* _About this exercise_: Please write out every entry below, word for word.

* _Exercise input_:
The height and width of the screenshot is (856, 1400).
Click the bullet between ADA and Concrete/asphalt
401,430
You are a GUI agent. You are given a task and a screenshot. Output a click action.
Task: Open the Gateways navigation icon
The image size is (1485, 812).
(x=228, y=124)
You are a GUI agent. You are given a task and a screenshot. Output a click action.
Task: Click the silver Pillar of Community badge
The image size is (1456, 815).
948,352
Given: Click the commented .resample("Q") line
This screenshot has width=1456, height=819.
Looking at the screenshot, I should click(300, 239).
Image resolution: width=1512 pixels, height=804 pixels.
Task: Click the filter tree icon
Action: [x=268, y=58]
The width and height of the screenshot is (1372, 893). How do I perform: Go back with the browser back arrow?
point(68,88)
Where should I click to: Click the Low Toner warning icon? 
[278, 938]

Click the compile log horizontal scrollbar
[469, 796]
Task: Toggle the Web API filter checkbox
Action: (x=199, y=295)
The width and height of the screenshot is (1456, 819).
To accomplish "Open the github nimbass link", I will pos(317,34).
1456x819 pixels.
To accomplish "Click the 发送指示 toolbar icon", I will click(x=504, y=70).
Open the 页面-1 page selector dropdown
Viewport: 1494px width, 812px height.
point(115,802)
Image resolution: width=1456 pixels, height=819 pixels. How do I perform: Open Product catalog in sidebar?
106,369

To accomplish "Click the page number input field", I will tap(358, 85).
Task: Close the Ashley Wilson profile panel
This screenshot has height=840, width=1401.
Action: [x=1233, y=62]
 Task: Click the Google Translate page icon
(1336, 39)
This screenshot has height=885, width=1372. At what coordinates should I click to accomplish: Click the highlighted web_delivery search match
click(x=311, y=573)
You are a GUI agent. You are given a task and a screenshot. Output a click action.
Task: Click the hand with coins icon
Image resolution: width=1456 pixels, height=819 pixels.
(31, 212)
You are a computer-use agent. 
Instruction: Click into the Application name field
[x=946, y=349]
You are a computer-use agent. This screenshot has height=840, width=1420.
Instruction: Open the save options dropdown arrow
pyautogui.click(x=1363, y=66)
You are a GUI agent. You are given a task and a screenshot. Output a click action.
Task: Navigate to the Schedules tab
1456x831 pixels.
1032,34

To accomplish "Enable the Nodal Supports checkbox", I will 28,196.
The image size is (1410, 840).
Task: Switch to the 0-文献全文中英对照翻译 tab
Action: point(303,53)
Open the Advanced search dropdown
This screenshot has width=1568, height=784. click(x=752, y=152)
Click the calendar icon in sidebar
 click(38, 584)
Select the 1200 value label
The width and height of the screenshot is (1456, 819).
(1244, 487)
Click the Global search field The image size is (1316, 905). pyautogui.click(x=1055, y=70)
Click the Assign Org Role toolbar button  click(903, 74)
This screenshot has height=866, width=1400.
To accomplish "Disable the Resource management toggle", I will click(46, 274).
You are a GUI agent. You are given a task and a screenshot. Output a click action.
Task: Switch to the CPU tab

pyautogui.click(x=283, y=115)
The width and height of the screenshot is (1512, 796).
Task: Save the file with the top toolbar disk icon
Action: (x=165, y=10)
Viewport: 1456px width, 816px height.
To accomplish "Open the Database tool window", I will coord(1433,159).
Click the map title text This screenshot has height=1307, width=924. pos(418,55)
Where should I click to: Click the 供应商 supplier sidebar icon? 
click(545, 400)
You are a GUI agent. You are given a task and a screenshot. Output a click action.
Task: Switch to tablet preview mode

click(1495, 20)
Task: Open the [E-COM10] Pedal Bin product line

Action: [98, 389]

* _Output for this exercise_:
The height and width of the screenshot is (856, 1400).
Click the bullet between ADA and Concrete/asphalt
401,430
You are a GUI agent. You are given a task and a screenshot. Output a click action.
Task: Open the Gateways navigation icon
The image size is (1485, 812).
(x=228, y=124)
You are a GUI agent. You are given a task and a screenshot. Output a click action.
Task: Click the silver Pillar of Community badge
The image size is (1456, 815).
948,352
Given: Click the commented .resample("Q") line
This screenshot has width=1456, height=819.
Looking at the screenshot, I should click(300, 239).
Image resolution: width=1512 pixels, height=804 pixels.
Task: Click the filter tree icon
Action: [x=268, y=58]
The width and height of the screenshot is (1372, 893). How do I perform: Go back with the browser back arrow?
point(68,88)
Where should I click to: Click the Low Toner warning icon? 
[278, 938]

Click the compile log horizontal scrollbar
[469, 796]
Task: Toggle the Web API filter checkbox
Action: (x=199, y=295)
The width and height of the screenshot is (1456, 819).
To accomplish "Open the github nimbass link", I will pos(317,34).
1456x819 pixels.
To accomplish "Click the 发送指示 toolbar icon", I will click(x=504, y=70).
Open the 页面-1 page selector dropdown
Viewport: 1494px width, 812px height.
point(115,802)
Image resolution: width=1456 pixels, height=819 pixels. How do I perform: Open Product catalog in sidebar?
106,369

To accomplish "Click the page number input field", I will tap(358, 85).
Task: Close the Ashley Wilson profile panel
This screenshot has height=840, width=1401.
Action: [x=1233, y=62]
 Task: Click the Google Translate page icon
(1336, 39)
This screenshot has height=885, width=1372. At what coordinates should I click to accomplish: Click the highlighted web_delivery search match
click(x=311, y=573)
You are a GUI agent. You are given a task and a screenshot. Output a click action.
Task: Click the hand with coins icon
Image resolution: width=1456 pixels, height=819 pixels.
(31, 212)
You are a computer-use agent. 
Instruction: Click into the Application name field
[x=946, y=349]
You are a computer-use agent. This screenshot has height=840, width=1420.
Instruction: Open the save options dropdown arrow
pyautogui.click(x=1363, y=66)
You are a GUI agent. You are given a task and a screenshot. Output a click action.
Task: Navigate to the Schedules tab
1456x831 pixels.
1032,34

To accomplish "Enable the Nodal Supports checkbox", I will 28,196.
The image size is (1410, 840).
Task: Switch to the 0-文献全文中英对照翻译 tab
Action: point(303,53)
Open the Advanced search dropdown
This screenshot has width=1568, height=784. click(x=752, y=152)
Click the calendar icon in sidebar
 click(38, 584)
Select the 1200 value label
The width and height of the screenshot is (1456, 819).
(1244, 487)
Click the Global search field The image size is (1316, 905). pyautogui.click(x=1055, y=70)
Click the Assign Org Role toolbar button  click(903, 74)
This screenshot has height=866, width=1400.
To accomplish "Disable the Resource management toggle", I will click(46, 274).
You are a GUI agent. You are given a task and a screenshot. Output a click action.
Task: Switch to the CPU tab

pyautogui.click(x=283, y=115)
The width and height of the screenshot is (1512, 796).
Task: Save the file with the top toolbar disk icon
Action: (x=165, y=10)
Viewport: 1456px width, 816px height.
To accomplish "Open the Database tool window", I will coord(1433,159).
Click the map title text This screenshot has height=1307, width=924. pos(418,55)
Where should I click to: Click the 供应商 supplier sidebar icon? 
click(545, 400)
You are a GUI agent. You are given a task and a screenshot. Output a click action.
Task: Switch to tablet preview mode

click(1495, 20)
Task: Open the [E-COM10] Pedal Bin product line

Action: [98, 389]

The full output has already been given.